Britain's drive for energy efficiency has received another boost, as the government introduces new legislation that makes it compulsory for landlords of energy inefficient properties to make appropriate adjustments or face a ban. While many landlords may cringe at the potential expense involved in upgrading, just one or two alterations might be all that's required for them to bring their to property to the required level, saving themselves and their tenants significant costs in the long-term.

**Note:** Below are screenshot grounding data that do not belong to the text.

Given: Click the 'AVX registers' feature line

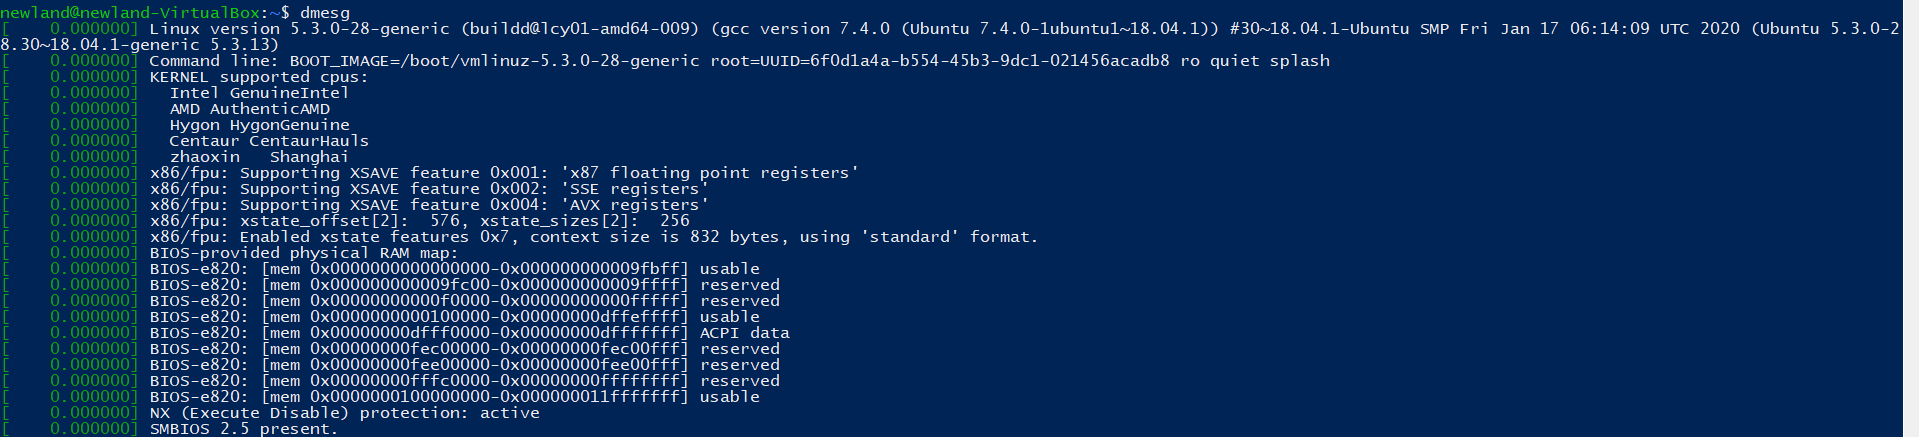Looking at the screenshot, I should coord(428,204).
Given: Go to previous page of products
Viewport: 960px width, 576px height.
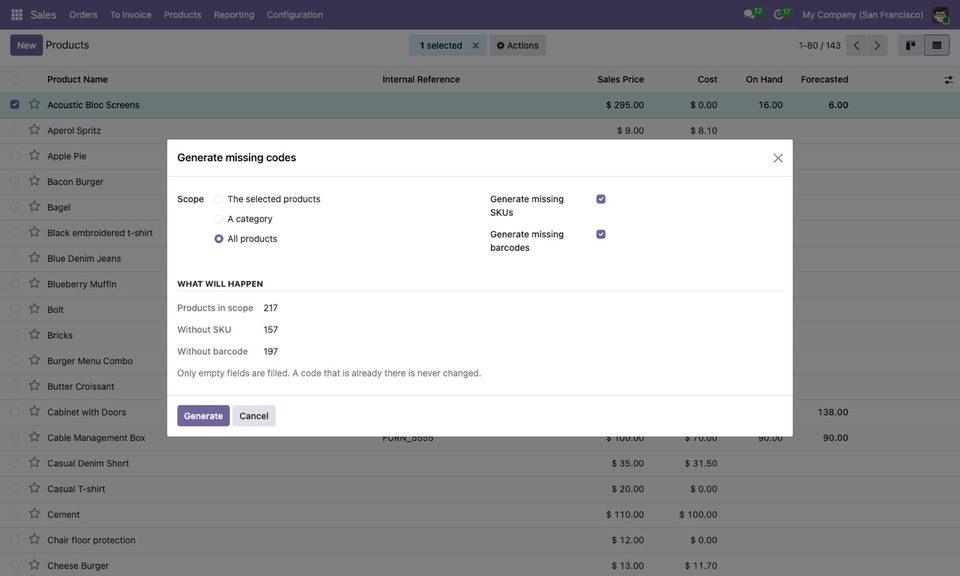Looking at the screenshot, I should coord(857,45).
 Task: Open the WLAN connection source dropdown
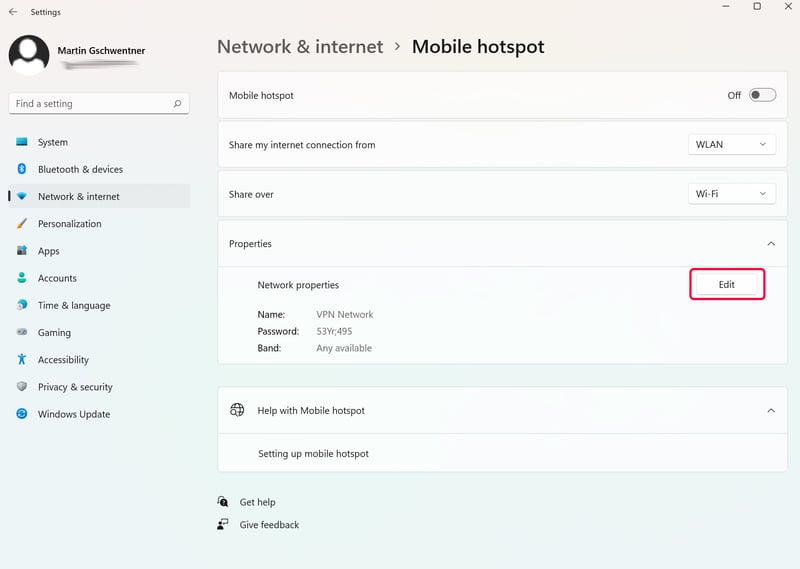[732, 144]
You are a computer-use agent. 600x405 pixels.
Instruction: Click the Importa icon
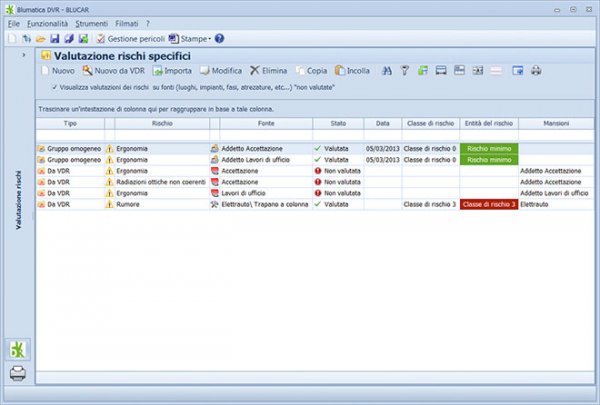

UK homes rate poorly in energy efficiency
The Mayor's Climate Change Mitigation and Energy Strategy aims to reduce London's carbon emissions by 60% of 1990 levels by 2025. Key to this goal is improving the energy efficiency of homes in the UK, where 10% of the 4.2 million privately rented homes currently fall below the E-rating. The Guardian reports that UK homes are among the most expensive to heat, and that they have the highest level of fuel poverty out of a dozen comparable EU nations.
This is largely due to the age of many UK homes, with a large number being built during the Victorian or Edwardian era. According to the Department for Energy and Climate Change, 65% of private rental properties rated in the F and G categories (the two lowest) were built before 1919.
The new legislation will take effect in April 2018, from which point on landlords will be required to ensure that their property qualifies for an E rating at the very least. Tenants’ rights to energy efficiency will come into effect even sooner than that, as from 2016 onwards tenants will be entitled to request that their landlords make the necessary improvements to the property. Landlords will only be able to refuse if the request is termed “unreasonable”.
However, landlords need not fear exorbitant expenses. In many cases, it may not be necessary to carry out significant alterations to bring the property above the required level, with the Department for Energy and Climate Change reporting that 40% of properties could be lifted above the E category just by having loft insulation installed (poor insulation is one of the primary causes of energy inefficiency in UK homes). Furthermore, landlords will not be required to carry out improvements unless there is a grant available under one of the related government schemes, such as the Green Deal finance initiative.
Reducing energy bills
Many home owners are not even aware of the potential cost savings from having their homes upgraded from an F or G rating to an E, but the difference could amount to around £700 to £ 1,200 in heating bills. Around a million tenants are already paying £1,000 more than the average energy bill per year due to poor insulation.
As such, the new law - which has been called the most significant legislation aimed at improving building stock in the UK in years - will play an important role in meeting the UK's energy efficiency target and bringing about significant cost savings for tenants throughout the UK. Meeting the requirements will also make it easier for landlords to find tenants.